No.129 Seminar : A new approach to strong electron correlation in molecular electronic-structure theory
  • Yuki Kurashige(The Hakubi Center for Advanced Research)
  • 2017/05/23 4:30pm
  • The Hakubi Center for Advanced Research (Research Administration Building 1F)
  • Japanese(This seminar is open for students and researchers at Kyoto Univ.)

Summary

In condensed matter physics, ‘strong electron correlation’ is a critically important concept and brings about many remarkable phenomena such as super conductivity. In contrast, it has been overlooked in chemistry until recently because most organic molecules are well described by mean-field picture and the molecular orbital theory has enjoyed great success over the decades.
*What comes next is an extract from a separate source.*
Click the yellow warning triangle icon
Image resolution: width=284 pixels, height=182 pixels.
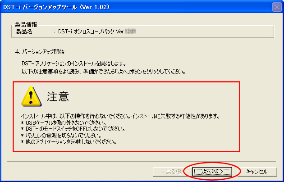point(32,96)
But now, the importance of strong correlation effect in chemical reactions has begun to be understood due to the connection with the exceptional catalytic ability of transition metal atoms in metalloenzymes. The biggest obstacle in studying strong correlation arises from non-trivial exponential complexity of strongly interacting electrons, which is similar to the difficulty in solving the Hubbard-model and called as ‘multireference’ problem in quantum chemistry. To solve this remaining problem in quantum chemistry, we utilized the density-matrix renormalization group (DMRG) theory, which can efficiently compress the exponentially growing complexity of the wavefunction by encoding for the special entanglement structure that is present in low-lying physical quantum states. As a result of our successful application of the DMRG theory to the multireference problem, much effort has been made to extend the methods of condensed matter physics, such as quantum Monte Carlo, dynamics mean-field theory, and tensor network theory, to the quantum chemical problems.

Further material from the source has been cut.